Well, I couldn't find 6 bargain books I wanted in their selection. Yes, it was THAT picked over. I did find a couple of things that sounded interesting enough to blow the 59 pennies on. Don't ask me the titles right now. One was a guidebook to Washington DC. One was a young reader book by Peter Lerangis. The others were end of the world sounding things. One more and I could have gotten a sixth for free - except that I wouldn't have been able to find a free one I really wanted, either.

Their selection of non-bargain books were pretty picked over, too. I get 40% coupons now and then from Borders, and so I wasn't going to buy a hardcover just to be buying it.

But I did find a couple of paperbacks that were worth checking out. The first was by PJ Parrish. I don't remember the title, but I have read one book by this sister team (I think they're sisters) and enjoyed it, so was more than willing to take a chance on another.

I would not have tried the next author but for a link that was posted in Eric Mayer's blog comments. Eric had posted a humorous story titled A Very Muddled Christmas and someone posted a link to an interview with the innkeeper who put Joseph and pregnant Mary up in the stables. The author of that interview was John Scalzi, a writer I've heard of but never read.

When I saw one of his paperbacks in the selection of books at the dying Borders, called The Last Colony, I picked it up. I started reading it right away, and I got sucked right in.

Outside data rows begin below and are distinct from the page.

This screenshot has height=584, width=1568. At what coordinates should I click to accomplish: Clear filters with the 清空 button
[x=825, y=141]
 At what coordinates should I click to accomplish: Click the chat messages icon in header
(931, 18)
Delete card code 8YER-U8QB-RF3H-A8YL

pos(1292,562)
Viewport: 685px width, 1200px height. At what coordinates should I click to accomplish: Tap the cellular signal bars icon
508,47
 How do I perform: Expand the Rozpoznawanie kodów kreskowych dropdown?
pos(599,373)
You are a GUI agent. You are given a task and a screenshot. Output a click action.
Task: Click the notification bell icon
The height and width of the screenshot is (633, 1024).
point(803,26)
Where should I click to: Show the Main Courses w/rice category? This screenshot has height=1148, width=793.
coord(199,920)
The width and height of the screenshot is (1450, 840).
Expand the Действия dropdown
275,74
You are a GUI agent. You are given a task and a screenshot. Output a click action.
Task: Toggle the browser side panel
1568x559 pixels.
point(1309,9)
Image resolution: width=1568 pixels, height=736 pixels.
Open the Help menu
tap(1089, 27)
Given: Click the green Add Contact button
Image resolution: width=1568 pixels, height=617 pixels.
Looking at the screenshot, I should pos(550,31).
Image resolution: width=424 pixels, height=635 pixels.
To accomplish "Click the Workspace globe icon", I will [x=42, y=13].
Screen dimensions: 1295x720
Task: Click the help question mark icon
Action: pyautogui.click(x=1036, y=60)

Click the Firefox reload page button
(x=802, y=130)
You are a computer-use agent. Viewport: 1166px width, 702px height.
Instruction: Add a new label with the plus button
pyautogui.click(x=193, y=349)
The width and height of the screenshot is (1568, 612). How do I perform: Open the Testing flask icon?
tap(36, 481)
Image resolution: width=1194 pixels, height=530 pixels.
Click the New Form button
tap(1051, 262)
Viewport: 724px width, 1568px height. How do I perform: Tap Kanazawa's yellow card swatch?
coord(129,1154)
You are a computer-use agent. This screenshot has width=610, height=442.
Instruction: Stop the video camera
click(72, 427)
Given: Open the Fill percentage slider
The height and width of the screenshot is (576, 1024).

The book itself is about a "seed" colony being sent out from worlds already colonized by humans. Seems they get "lost" on the way and end up at a completely different world. And for good reason: Humans and other colonizing races have been put on notice by the Conclave, an organized group of sentient races who want no further colonization to occur, and who will destroy this colony if they find it.

So far so good. This book has strong characters and the descriptive elements are wonderfully written. I'm lovin' it, and I'm happy to say I've found a new author to plow through.